Self Assessment Penalties in the UK: What Happens If You File or Pay Late
Missing the Self Assessment deadline triggers automatic penalties that can add up quickly. HMRC imposes penalties for two distinct failures: late filing (not submitting your return on time) and late payment (not paying the tax you owe on time). These are independent — you can be penalised for both simultaneously, even if the other is fine. Here is every penalty level and how to avoid or appeal them.
The Self Assessment deadlines
- 31 October: Deadline for paper returns (if you still file on paper).
- 31 January: Deadline for online returns AND the payment of the balancing payment plus any first Payment on Account.
- 31 July: Deadline for the second Payment on Account.

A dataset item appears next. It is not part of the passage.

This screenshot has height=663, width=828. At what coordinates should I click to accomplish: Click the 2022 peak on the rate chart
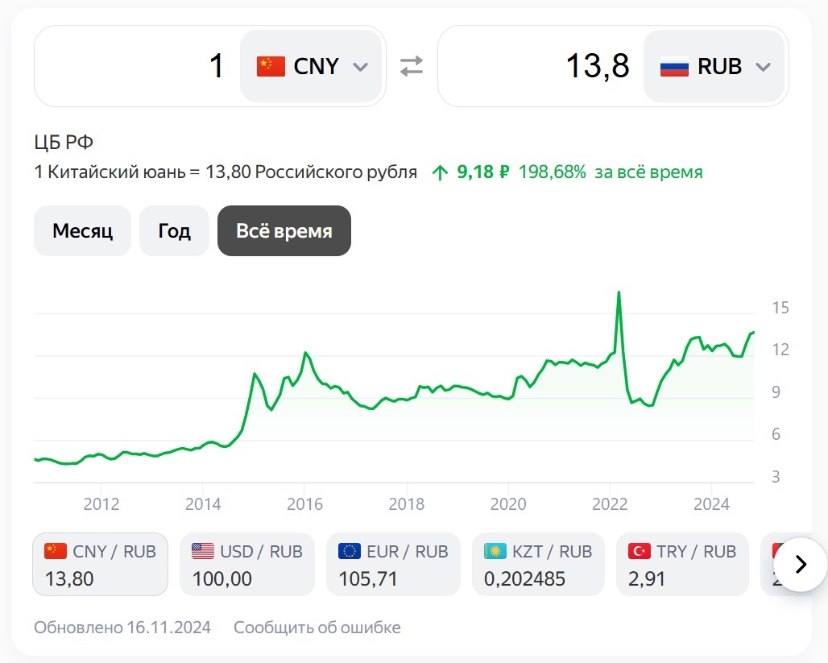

Almost all taxpayers now file online, so the key date is 31 January each year.
Late filing penalties
| How late | Penalty |
|---|---|
| Up to 3 months late | Automatic £100 fixed penalty (regardless of tax owed or whether you have overpaid) |
| 3–6 months late | £10 per day, up to 90 days maximum = £900 additional (on top of the £100) |
| 6–12 months late | 5% of the tax liability OR £300, whichever is greater |
| More than 12 months late | A further 5% of tax liability or £300 (whichever is greater) if deliberate withholding, the penalty can rise to 70% or 100% |
The daily £10 penalties (after 3 months) are automatically charged by HMRC without the need for a separate assessment. You will receive a penalty notice. The total maximum penalty for filing a return more than 12 months late (where tax has been deliberately withheld) can exceed the tax liability itself.
Late payment penalties
These are separate from filing penalties and accumulate as follows:
- 30 days after the deadline: 5% surcharge on the outstanding tax.
- 6 months after the deadline: A further 5% surcharge.
- 12 months after the deadline: A further 5% surcharge.
So if you owe £4,000 and pay it 13 months late, the surcharges alone are £600 (3 × 5% × £4,000). In addition, interest accrues from the day after the payment deadline at HMRC's rate (currently 7.25% per annum in early 2025).
£100 penalty even if you do not owe any tax
One of the most frustrating features of the system: the initial £100 fixed penalty for late filing applies even if your tax liability is zero, or if you are actually due a refund. The penalty is for failing to file the return on time — not for failing to pay tax. You must file the return to avoid this penalty, regardless of your tax position.
Reasonable excuse and appeals
You can appeal against penalties if you have a "reasonable excuse" for the failure. HMRC accepts reasonable excuses including:
- Serious illness or hospitalisation of you or a close relative.
- Bereavement close to the deadline.
- Postal delays or HMRC system failures.
- A significant disruption beyond your control (e.g. fire, flood, theft of records).
HMRC does not accept: "I forgot," "I didn't know the deadline," "my accountant didn't tell me," or "I was too busy." Appeals must be made within 30 days of the penalty notice. If HMRC rejects your appeal, you can take the matter to the First-tier Tax Tribunal.
Payments on Account
If your tax bill is above £1,000 and less than 80% of your total tax was collected at source (via PAYE), HMRC requires you to make Payments on Account — advance payments of next year's estimated tax. There are two instalments: 31 January and 31 July, each equal to 50% of your previous year's tax bill. If you fail to pay these on time, interest accrues but there is no surcharge (only on the balancing payment).
Frequently asked questions
I missed the January deadline but filed the return in February. What will I owe?
You will owe the £100 fixed penalty for late filing, plus interest on any outstanding tax from 1 February. If you pay the tax within 30 days of the 31 January deadline, you avoid the 5% surcharge. File and pay as quickly as possible to minimise the damage — and consider whether you have a reasonable excuse to appeal the £100 penalty.